Saved data entries
__________
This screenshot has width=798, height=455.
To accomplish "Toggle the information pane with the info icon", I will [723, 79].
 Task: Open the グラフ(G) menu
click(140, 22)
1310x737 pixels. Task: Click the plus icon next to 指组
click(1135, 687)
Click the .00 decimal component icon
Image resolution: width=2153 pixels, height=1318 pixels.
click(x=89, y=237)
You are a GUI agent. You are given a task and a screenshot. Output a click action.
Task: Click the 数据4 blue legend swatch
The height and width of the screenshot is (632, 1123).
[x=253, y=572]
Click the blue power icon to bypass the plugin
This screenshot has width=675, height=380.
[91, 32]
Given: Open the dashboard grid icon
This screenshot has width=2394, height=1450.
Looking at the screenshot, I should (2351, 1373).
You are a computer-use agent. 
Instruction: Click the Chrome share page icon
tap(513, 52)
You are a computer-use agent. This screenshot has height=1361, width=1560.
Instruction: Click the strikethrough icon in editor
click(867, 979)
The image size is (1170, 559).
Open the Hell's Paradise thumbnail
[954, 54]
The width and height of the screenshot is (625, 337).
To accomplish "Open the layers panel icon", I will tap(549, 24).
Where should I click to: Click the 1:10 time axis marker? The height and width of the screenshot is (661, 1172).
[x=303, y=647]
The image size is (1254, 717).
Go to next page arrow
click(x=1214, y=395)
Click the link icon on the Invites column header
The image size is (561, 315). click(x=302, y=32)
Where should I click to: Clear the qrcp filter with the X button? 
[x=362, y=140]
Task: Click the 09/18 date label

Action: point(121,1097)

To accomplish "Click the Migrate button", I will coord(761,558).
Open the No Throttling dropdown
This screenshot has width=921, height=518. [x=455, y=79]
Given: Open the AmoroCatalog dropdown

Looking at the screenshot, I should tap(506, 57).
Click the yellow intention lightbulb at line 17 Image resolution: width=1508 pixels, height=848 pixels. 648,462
__________
Word for word, restate the entries from the first line to the line that has "Task: Click the 数据4 blue legend swatch", both included, and nothing else.

WRITTEN SOLUTION –
This screenshot has width=798, height=455.
To accomplish "Toggle the information pane with the info icon", I will [723, 79].
 Task: Open the グラフ(G) menu
click(140, 22)
1310x737 pixels. Task: Click the plus icon next to 指组
click(1135, 687)
Click the .00 decimal component icon
Image resolution: width=2153 pixels, height=1318 pixels.
click(x=89, y=237)
You are a GUI agent. You are given a task and a screenshot. Output a click action.
Task: Click the 数据4 blue legend swatch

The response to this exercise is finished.